Global ETFs saw record inflows during the first quarter as more investors tapped the low-cost financial products to participate in the rally that sent U.S. equity indices to new all-time highs.

ETFs listed around the world gathered more than $70 billion in the first quarter, up 7% from the year-ago period, the previous record, according to the Financial Times.

“More cash is coming off the sidelines and being put to work. Record inflows for ETFs reflect investors’ renewed confidence in the outlook for developed equity markets,” said Russ Koesterich, global chief investment strategist at BlackRock, which manages the iShares.

ETFs that invest in U.S. stocks brought in $37.3 billion during the first three months of 2013, jumping 80% from the same period last year.

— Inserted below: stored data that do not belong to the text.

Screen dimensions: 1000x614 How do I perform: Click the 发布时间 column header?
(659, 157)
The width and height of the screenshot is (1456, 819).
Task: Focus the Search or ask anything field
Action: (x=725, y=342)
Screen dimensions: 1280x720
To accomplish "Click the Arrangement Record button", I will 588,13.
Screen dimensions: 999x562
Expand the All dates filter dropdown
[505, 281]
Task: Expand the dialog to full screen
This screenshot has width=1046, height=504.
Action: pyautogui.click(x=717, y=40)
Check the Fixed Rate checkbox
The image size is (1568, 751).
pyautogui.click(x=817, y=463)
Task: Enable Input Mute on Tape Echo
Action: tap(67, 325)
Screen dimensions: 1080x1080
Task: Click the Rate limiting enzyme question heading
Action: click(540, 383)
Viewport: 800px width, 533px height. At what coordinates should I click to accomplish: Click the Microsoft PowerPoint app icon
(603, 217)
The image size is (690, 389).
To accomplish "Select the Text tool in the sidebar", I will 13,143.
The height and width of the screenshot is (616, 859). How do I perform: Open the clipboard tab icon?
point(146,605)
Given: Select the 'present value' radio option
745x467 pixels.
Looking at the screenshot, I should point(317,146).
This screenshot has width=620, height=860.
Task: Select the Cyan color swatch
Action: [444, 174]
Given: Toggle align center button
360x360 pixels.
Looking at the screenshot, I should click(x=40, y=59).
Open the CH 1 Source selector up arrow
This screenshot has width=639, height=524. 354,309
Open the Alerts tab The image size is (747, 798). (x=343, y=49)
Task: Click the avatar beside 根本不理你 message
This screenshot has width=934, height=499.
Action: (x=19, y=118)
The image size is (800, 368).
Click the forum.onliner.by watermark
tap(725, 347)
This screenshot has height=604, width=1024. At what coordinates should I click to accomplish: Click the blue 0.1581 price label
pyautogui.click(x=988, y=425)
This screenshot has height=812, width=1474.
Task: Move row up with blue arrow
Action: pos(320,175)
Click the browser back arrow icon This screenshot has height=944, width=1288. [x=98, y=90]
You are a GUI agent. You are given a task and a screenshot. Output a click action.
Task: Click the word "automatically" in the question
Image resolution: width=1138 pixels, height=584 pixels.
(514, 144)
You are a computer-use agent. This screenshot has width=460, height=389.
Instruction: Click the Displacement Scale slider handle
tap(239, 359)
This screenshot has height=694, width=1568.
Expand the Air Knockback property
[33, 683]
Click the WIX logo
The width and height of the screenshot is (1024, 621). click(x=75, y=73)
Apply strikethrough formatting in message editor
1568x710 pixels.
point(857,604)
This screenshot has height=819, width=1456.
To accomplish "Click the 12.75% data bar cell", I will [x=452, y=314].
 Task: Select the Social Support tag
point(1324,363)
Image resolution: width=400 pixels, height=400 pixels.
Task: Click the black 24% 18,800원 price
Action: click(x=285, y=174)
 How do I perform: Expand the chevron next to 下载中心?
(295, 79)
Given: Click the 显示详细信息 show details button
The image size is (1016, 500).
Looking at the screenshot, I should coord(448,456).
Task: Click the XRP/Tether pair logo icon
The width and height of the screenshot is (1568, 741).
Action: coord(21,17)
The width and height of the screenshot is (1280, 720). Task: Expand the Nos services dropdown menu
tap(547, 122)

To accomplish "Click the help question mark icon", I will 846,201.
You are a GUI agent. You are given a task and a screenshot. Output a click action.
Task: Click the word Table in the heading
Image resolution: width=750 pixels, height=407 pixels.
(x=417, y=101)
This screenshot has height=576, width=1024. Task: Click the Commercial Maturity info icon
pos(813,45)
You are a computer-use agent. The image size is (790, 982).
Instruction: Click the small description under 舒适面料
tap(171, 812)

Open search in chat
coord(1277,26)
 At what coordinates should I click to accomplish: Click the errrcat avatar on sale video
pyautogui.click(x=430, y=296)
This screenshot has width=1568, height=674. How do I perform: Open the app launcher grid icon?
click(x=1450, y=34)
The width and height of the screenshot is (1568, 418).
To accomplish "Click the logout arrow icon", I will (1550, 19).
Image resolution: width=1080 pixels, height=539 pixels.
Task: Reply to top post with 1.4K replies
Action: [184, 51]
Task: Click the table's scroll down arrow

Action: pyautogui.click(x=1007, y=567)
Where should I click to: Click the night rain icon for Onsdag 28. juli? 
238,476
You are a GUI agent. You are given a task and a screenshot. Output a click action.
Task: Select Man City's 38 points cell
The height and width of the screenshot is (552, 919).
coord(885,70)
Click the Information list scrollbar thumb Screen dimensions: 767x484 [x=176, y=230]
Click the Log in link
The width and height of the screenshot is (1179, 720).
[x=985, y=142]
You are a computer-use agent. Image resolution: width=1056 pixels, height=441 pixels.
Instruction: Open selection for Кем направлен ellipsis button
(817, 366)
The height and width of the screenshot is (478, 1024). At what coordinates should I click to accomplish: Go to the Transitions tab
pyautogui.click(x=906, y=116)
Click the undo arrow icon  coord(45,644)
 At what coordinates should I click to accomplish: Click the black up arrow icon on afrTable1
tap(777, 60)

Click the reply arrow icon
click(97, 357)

Yet the largest ETF, SPDR S&P 500 (SPY), experienced net outflows of $6 billion in the first quarter, according to IndexUniverse data. The massive fund still holds $130 billion of assets.

Another ETF managed by State Street, SPDR Gold Shares (GLD), shed $6.6 billion during the quarter. Total assets in the biggest gold ETF currently stand at $62.5 billion.

Koesterich in the FT report said the flow data did not reveal a so-called great rotation from bonds to stocks since fixed-income ETF inflows remained solid, above the $10bn level for an eighth consecutive quarter.

“However, we are seeing a rotation within fixed-income ETFs with more investors preparing themselves for a rise in US interest rates, leading to outflows from Treasury-linked ETFs and into floating rate funds,” the BlackRock strategist said in the article.

Global ETF assets currently stand at $2 trillion.

Full disclosure: Tom Lydon’s clients own SPY and GLD.

The opinions and forecasts expressed herein are solely those of John Spence, and may not actually come to pass. Information on this site should not be used or construed as an offer to sell, a solicitation of an offer to buy, or a recommendation for any product.